1. 细胞培养与 Brdu 掺入：取对数生长期细胞，按 2×10⁵个 /mL 浓度重悬后接种于 96 孔板（每孔 100μL），37ºC 孵育过夜。根据实验需求加入处理因素后，加入 Brdu 工作液（终浓度 5-10μM），继续 37℃孵育 4-24 小时（孵育时间需根据细胞周期调整，确保充分掺入）。孵育结束后，弃去培养基，用 PBS 洗涤细胞 2 次。

2. 细胞固定与 DNA 变性：

◦ 固定：每孔加入 50μL 4% 多聚甲醛，室温固定 30 分钟，维持细胞形态。

◦ DNA 变性：弃去固定液，加入含 2M HCl 的通透液（0.5% Triton X-100），室温孵育 30 分钟，使 DNA 双链解开，暴露嵌入的 Brdu 位点，便于抗体结合。随后用 0.1M 硼酸钠溶液（pH 8.5）中和 2 次，每次 5 分钟，再用 PBS 洗涤 1 次。

1. 封闭与抗体孵育：

◦ 封闭：每孔加入 50μL 含 5% 牛血清白蛋白（BSA）的 PBS，室温封闭 1 小时，减少非特异性结合。

◦ 一抗孵育：弃去封闭液，加入稀释后的抗 Brdu 单克隆抗体（如 1:200 稀释），每孔 50μL，4℃孵育过夜或室温孵育 2 小时。孵育后用含 0.1% Tween-20 的 PBS（PBST）洗涤 3 次，每次 5 分钟。

◦ 二抗孵育：加入荧光标记的二抗（如 Alexa Fluor 488 标记二抗，1:500 稀释），每孔 50μL，室温避光孵育 1 小时，PBST 洗涤 3 次，每次 5 分钟。

1. 细胞核染色（可选）：加入 DAPI 染液（终浓度 1μg/mL），每孔 50μL，室温避光孵育 5-10 分钟，PBST 洗涤 1 次，去除未结合染料。

2. 图像采集与分析：使用荧光显微镜或共聚焦显微镜采集图像，通过 ImageJ 软件计数 Brdu 阳性细胞数及总细胞数，计算增殖相关指标。

实验结果

1. 图像结果：荧光显微镜下，Brdu 阳性细胞的细胞核呈特异性荧光（如 Alexa Fluor 488 标记呈绿色），DAPI 染色的细胞核呈蓝色。对照组中，Brdu 阳性细胞数量较多，绿色荧光信号分布均匀；经增殖抑制处理的实验组，绿色荧光信号明显减少，细胞分布稀疏；增殖促进组则绿色荧光信号较对照组更密集，阳性细胞数量显著增加。

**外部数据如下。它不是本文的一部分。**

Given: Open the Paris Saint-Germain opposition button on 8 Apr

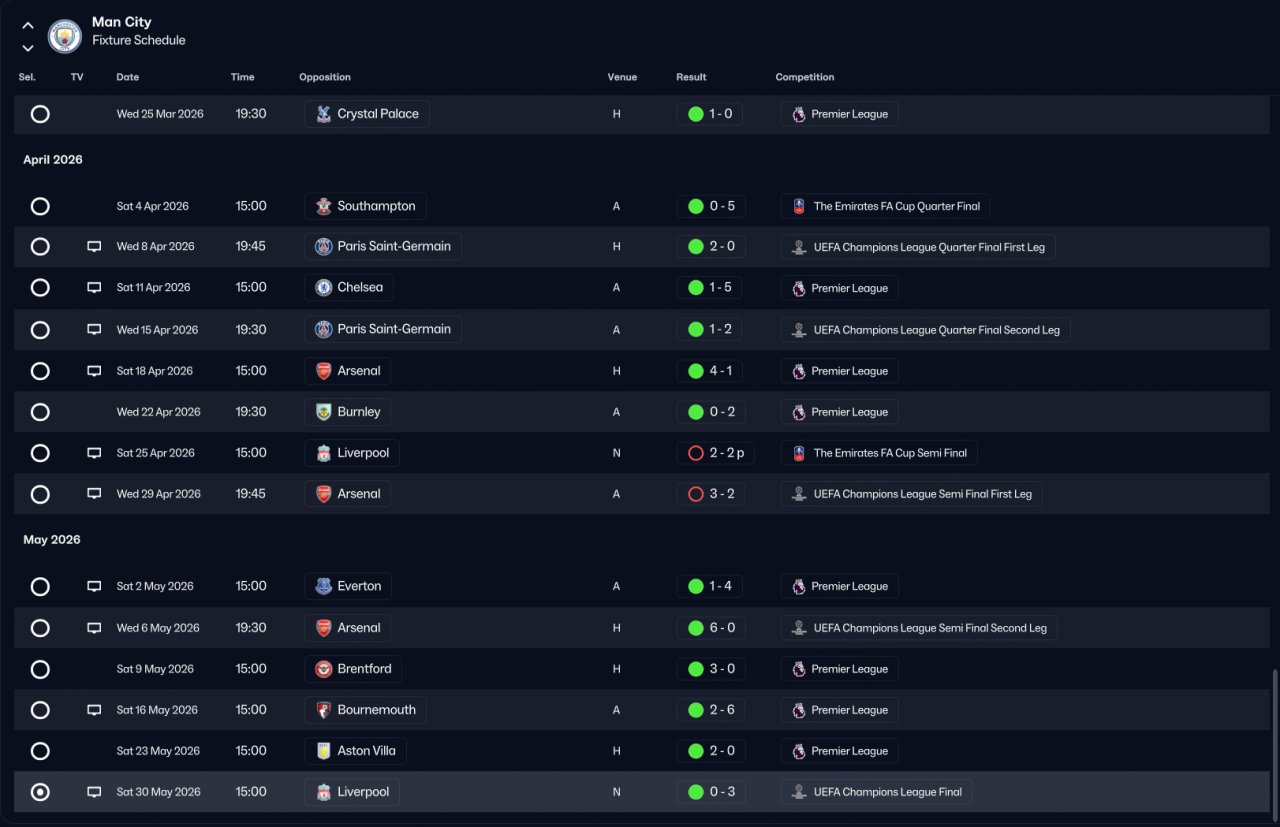Looking at the screenshot, I should pyautogui.click(x=383, y=247).
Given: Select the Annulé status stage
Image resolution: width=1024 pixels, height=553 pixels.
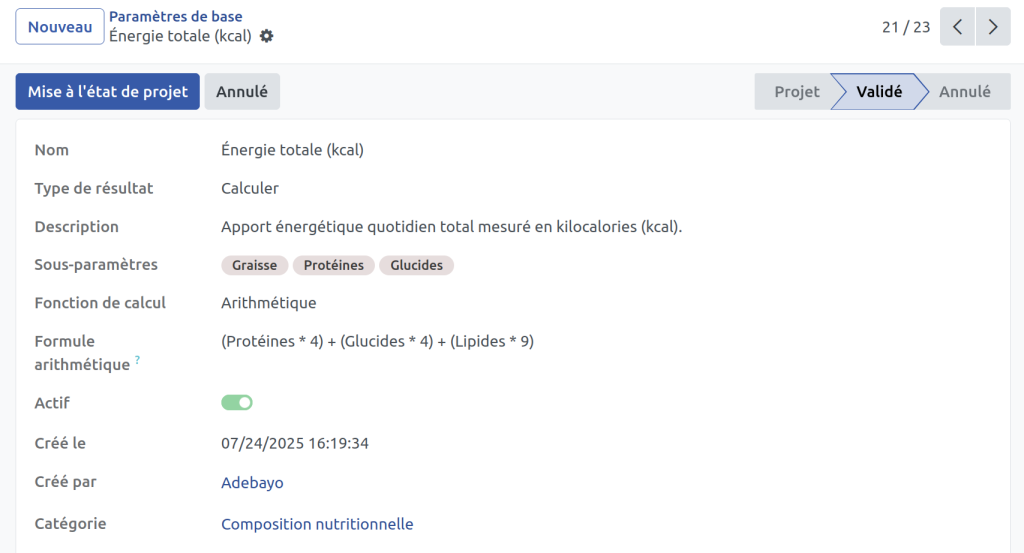Looking at the screenshot, I should pos(964,91).
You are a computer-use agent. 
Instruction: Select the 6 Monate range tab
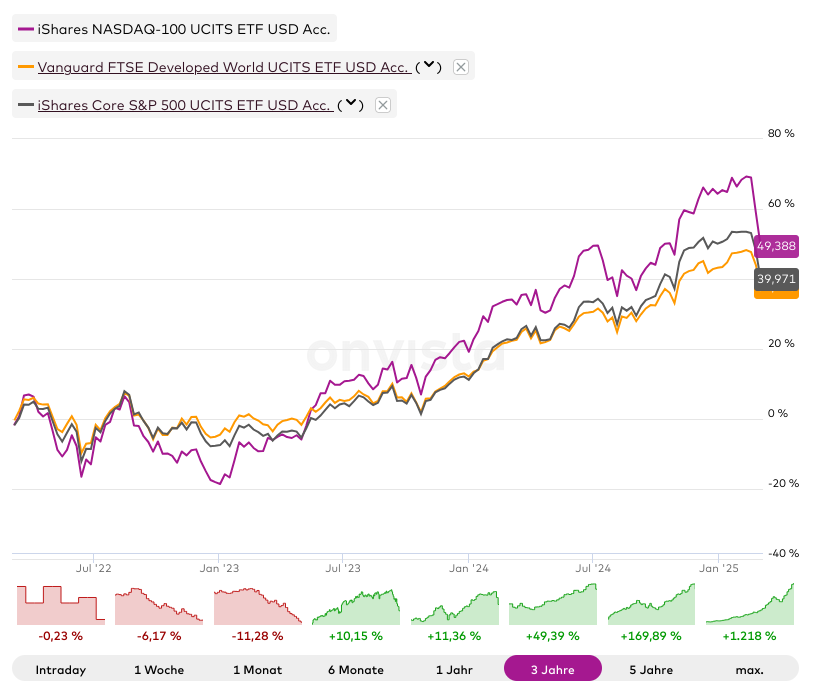(355, 669)
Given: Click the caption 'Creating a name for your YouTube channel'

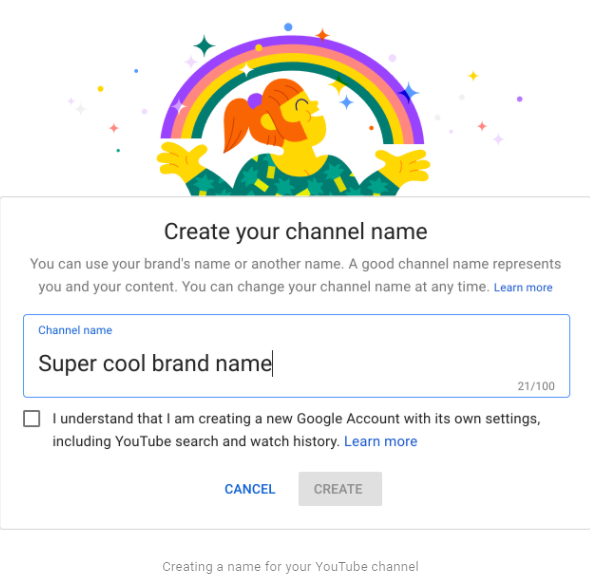Looking at the screenshot, I should 290,566.
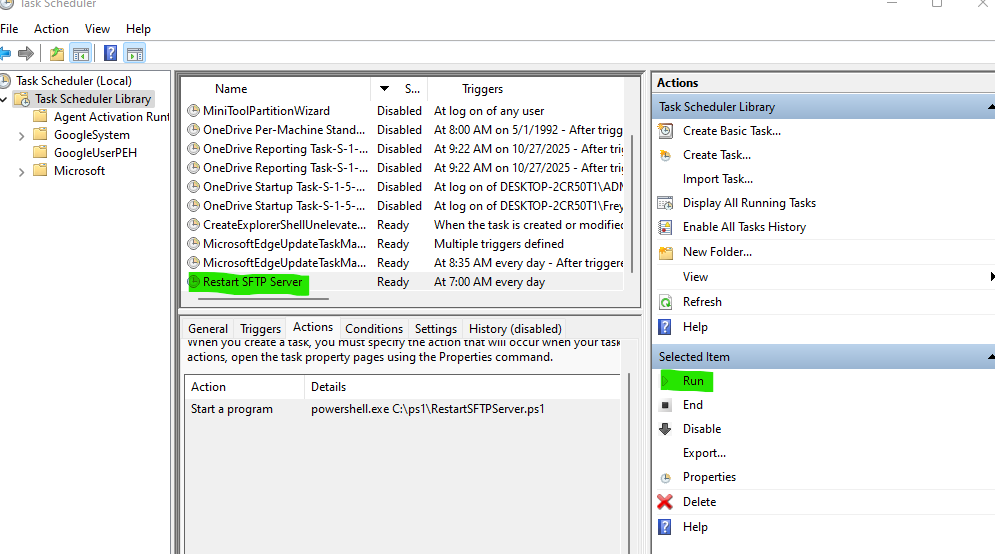
Task: Click the Forward arrow in the toolbar
Action: point(26,53)
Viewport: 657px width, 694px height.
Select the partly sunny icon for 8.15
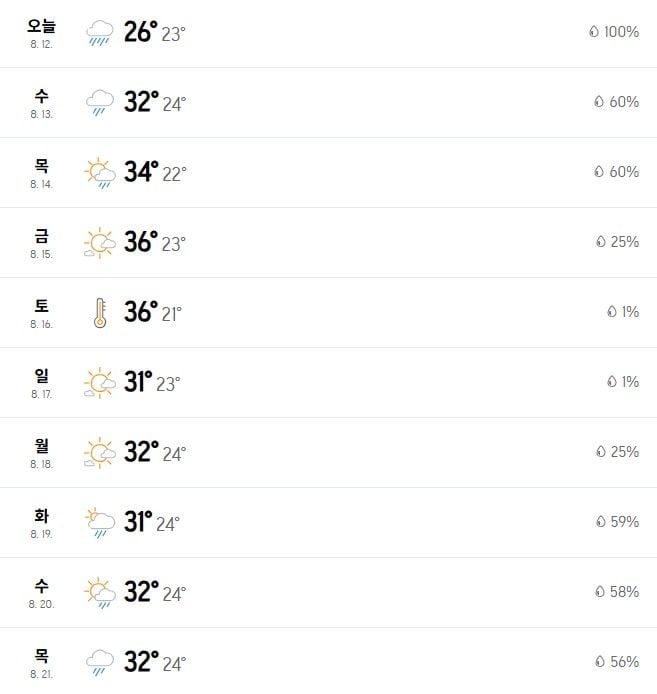click(x=100, y=243)

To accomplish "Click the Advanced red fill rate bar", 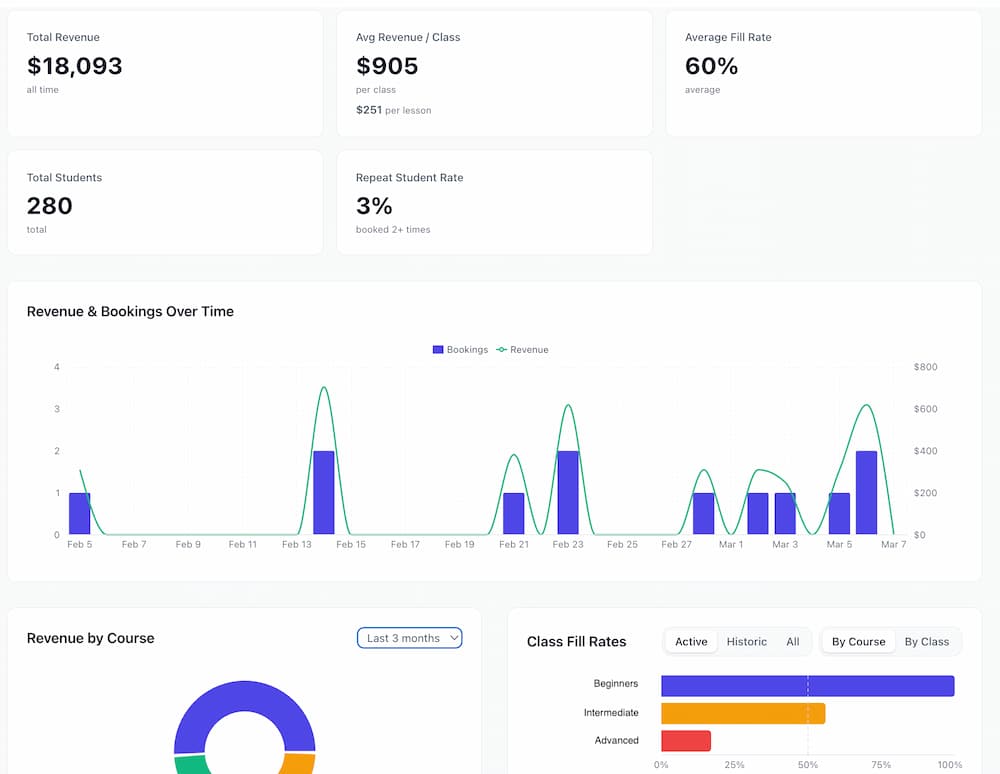I will 685,740.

2. 定量分析结果：统计至少 3 个随机视野的 Brdu 阳性细胞率（Brdu 阳性细胞数 / 总细胞数 ×100%）。例如，对照组 Brdu 阳性细胞率约为 32%±3.1%，某化疗药物处理组（5μM 浓度）阳性率降至 8%±1.5%，统计学分析显示两组差异显著（P<0.01），表明药物可强效抑制细胞增殖；若某生长因子处理组阳性率升至 55%±2.8%（P<0.01），则说明该因子能显著促进细胞增殖。此外，通过荧光强度分析，可辅助判断 Brdu 掺入量，间接反映 DNA 复制速率。

3. 结果报告：为客户提供完整报告，包含原始荧光图像（明场、Brdu 荧光、DAPI 荧光及合并图像）、Brdu 阳性细胞率统计图表、统计学参数（均值、标准差、P 值）及结果解读，明确处理因素对细胞增殖的调控效应，为后续实验设计（如药物浓度优化、信号通路研究）提供数据支持。